_Problem description:_
Beginning with the line that contains "Task: Click the Lifetime section heading" and ending with the line that contains "Click the Anti Toxoplazma Igg test name", reproduce the lines of the entries below exactly, omitting pictures.

[[ Task material, beginning ]]

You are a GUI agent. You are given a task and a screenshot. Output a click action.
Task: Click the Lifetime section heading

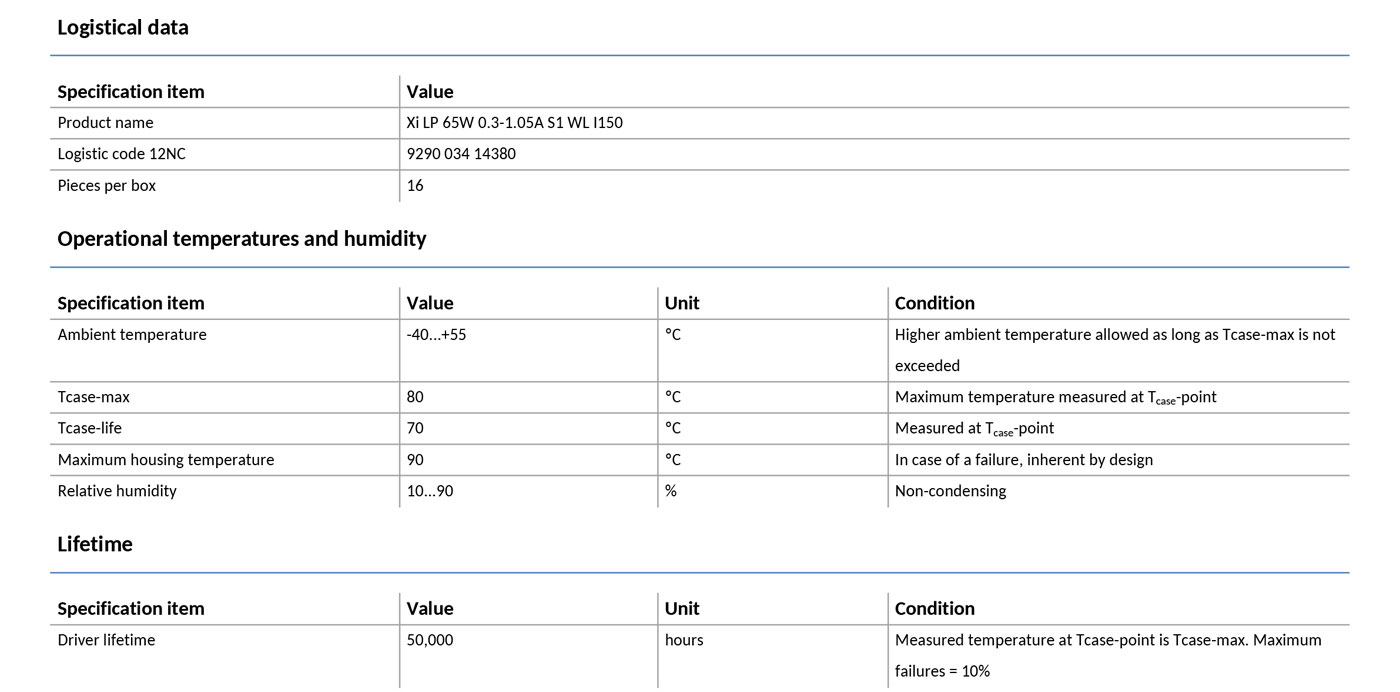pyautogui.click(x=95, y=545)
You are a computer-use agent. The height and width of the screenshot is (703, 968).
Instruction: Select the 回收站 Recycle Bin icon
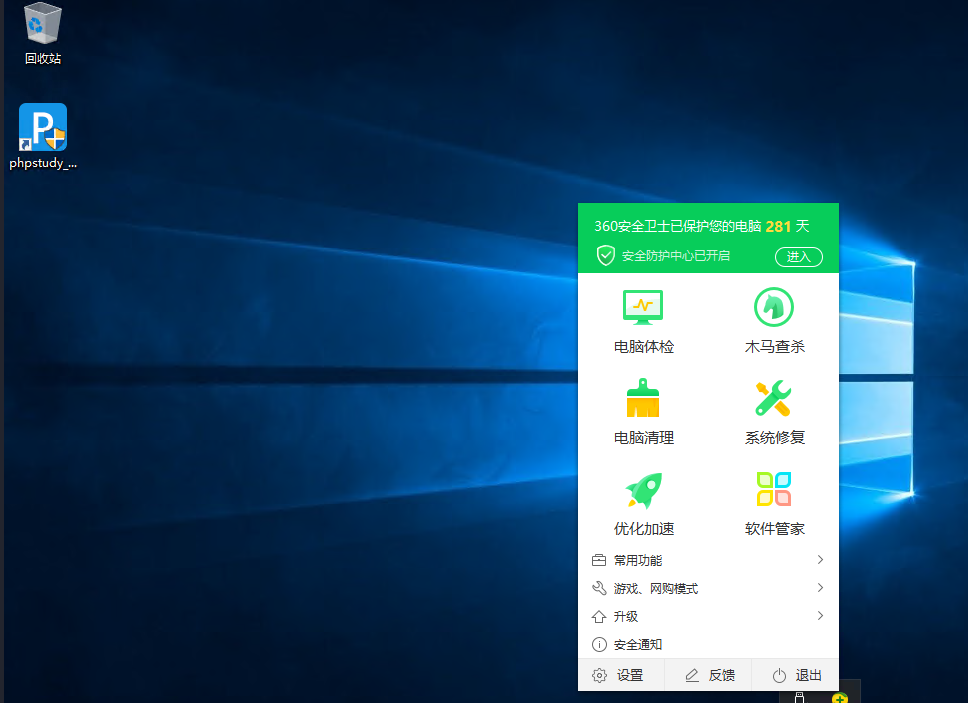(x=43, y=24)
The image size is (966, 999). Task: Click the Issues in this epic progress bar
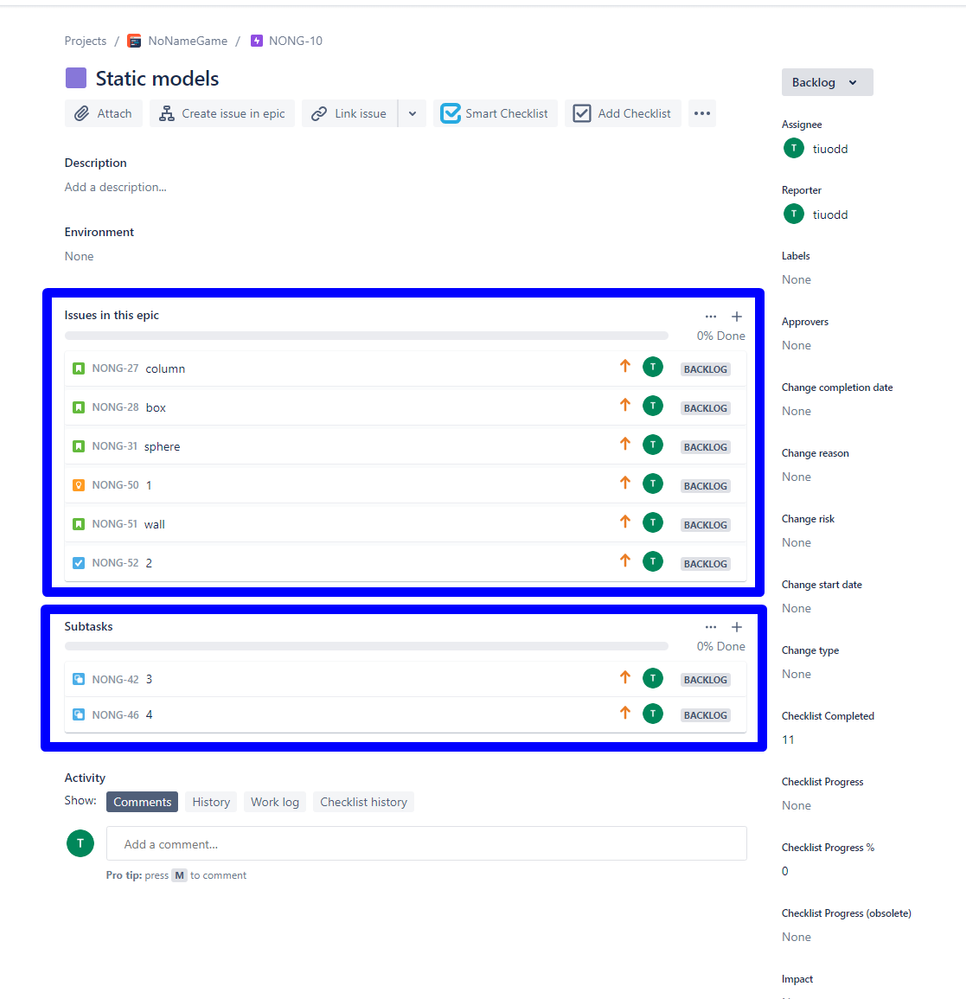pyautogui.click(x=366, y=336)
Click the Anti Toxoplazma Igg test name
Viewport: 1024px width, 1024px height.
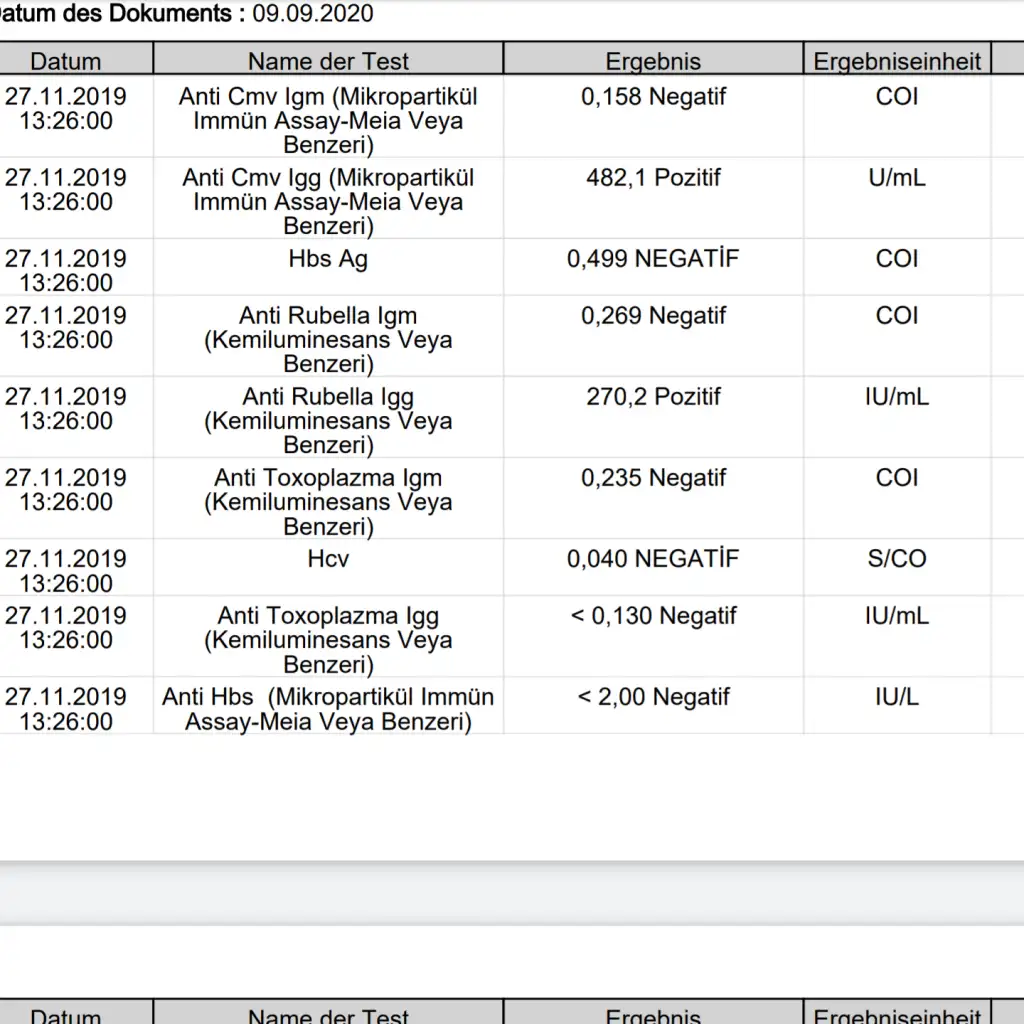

[[ Task material, end ]]
[[ Task material, beginning ]]

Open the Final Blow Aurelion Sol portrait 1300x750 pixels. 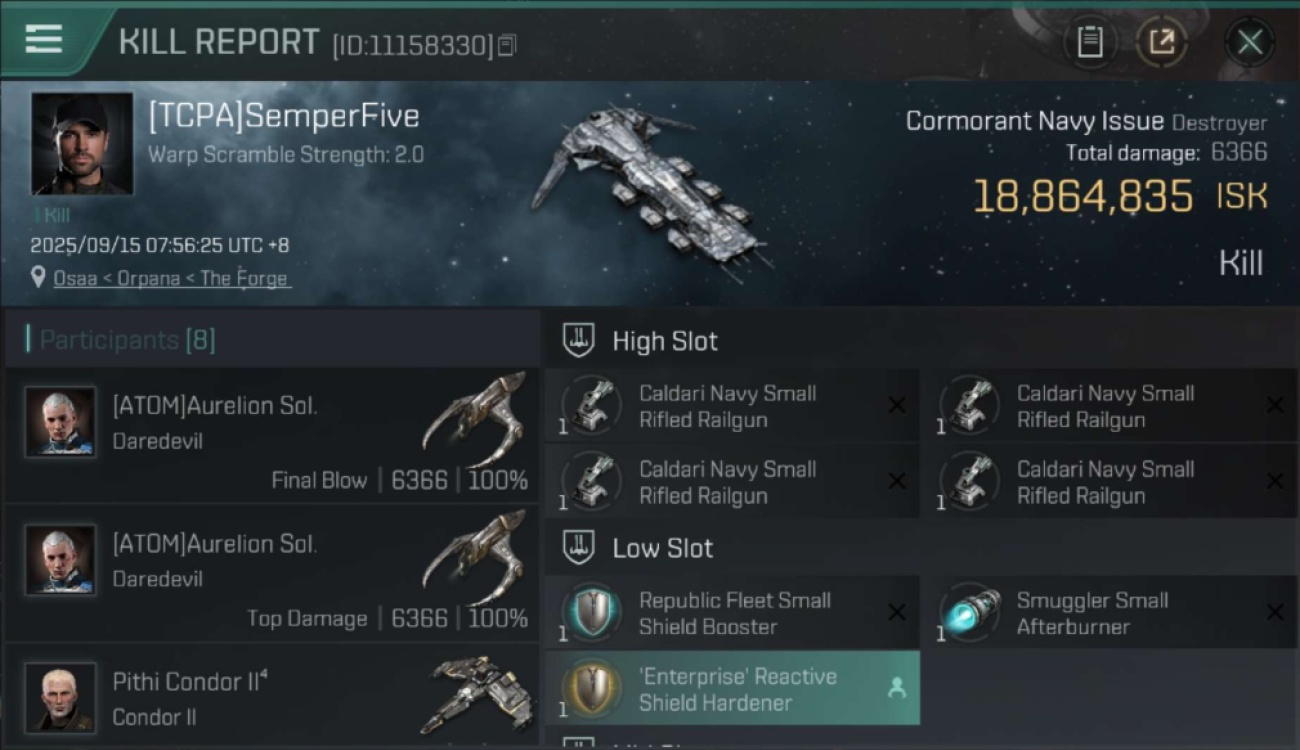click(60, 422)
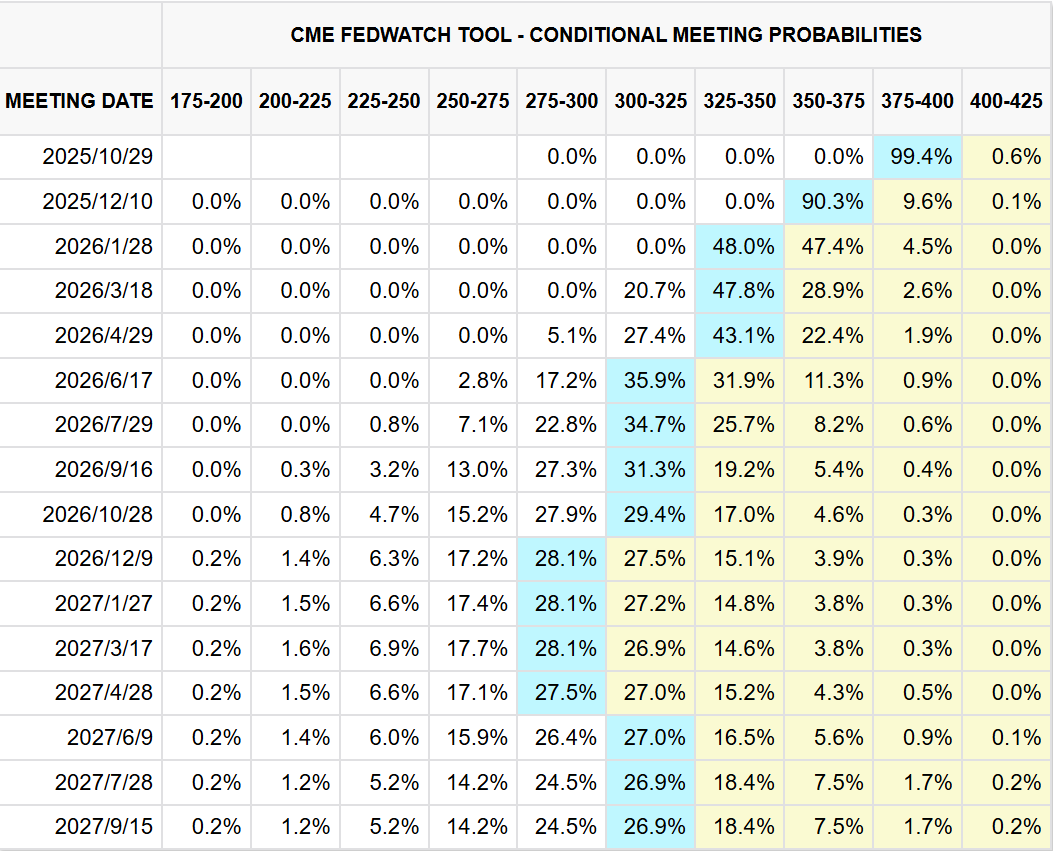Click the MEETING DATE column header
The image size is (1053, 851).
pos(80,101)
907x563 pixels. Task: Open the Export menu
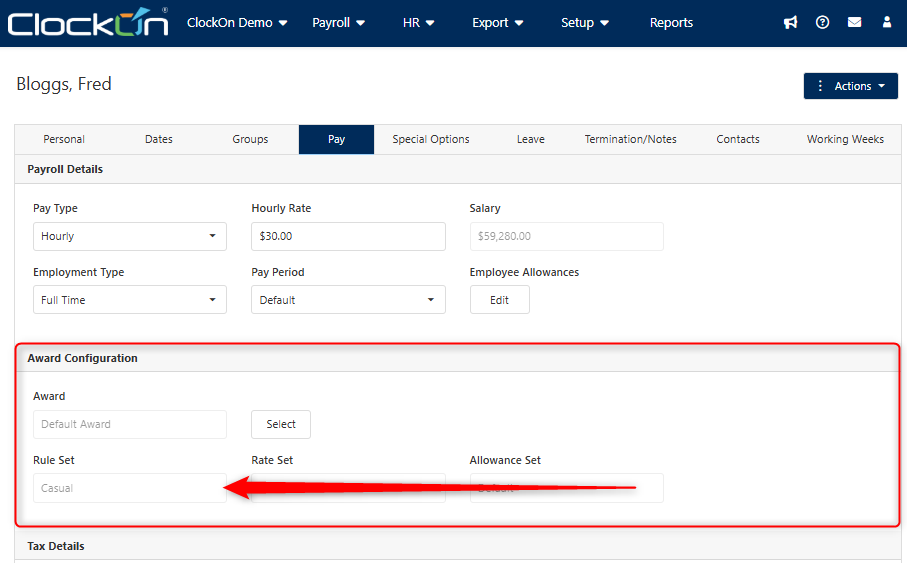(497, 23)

[[ Task material, end ]]
[[ Task material, beginning ]]

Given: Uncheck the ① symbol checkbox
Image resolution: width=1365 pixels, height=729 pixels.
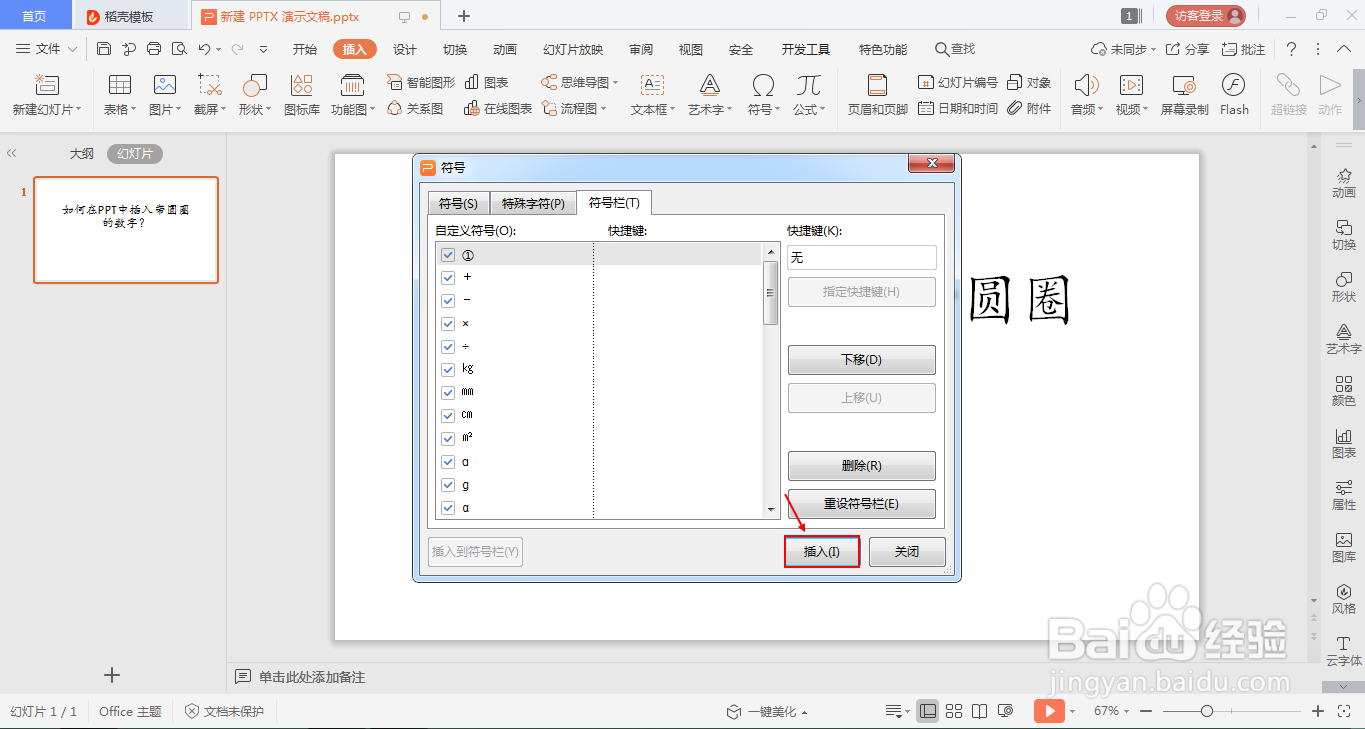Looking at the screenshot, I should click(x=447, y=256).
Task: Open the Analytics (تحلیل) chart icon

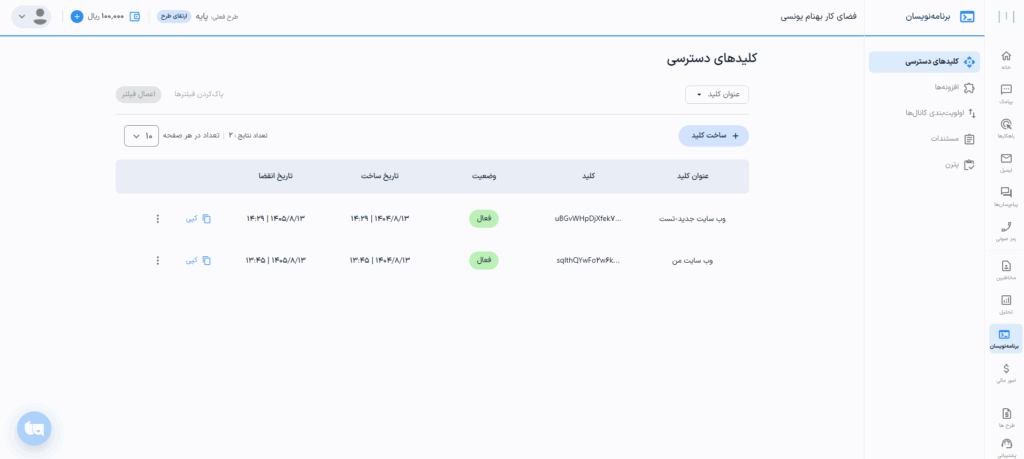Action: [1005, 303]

[[ Task material, end ]]

_Written answer:_
Task: Click the Lifetime section heading

pyautogui.click(x=95, y=545)
You are a computer-use agent. The height and width of the screenshot is (703, 968).
Instruction: Select the 回收站 Recycle Bin icon
(x=43, y=24)
The image size is (966, 999). Task: Click the Issues in this epic progress bar
pyautogui.click(x=366, y=336)
Click the Anti Toxoplazma Igg test name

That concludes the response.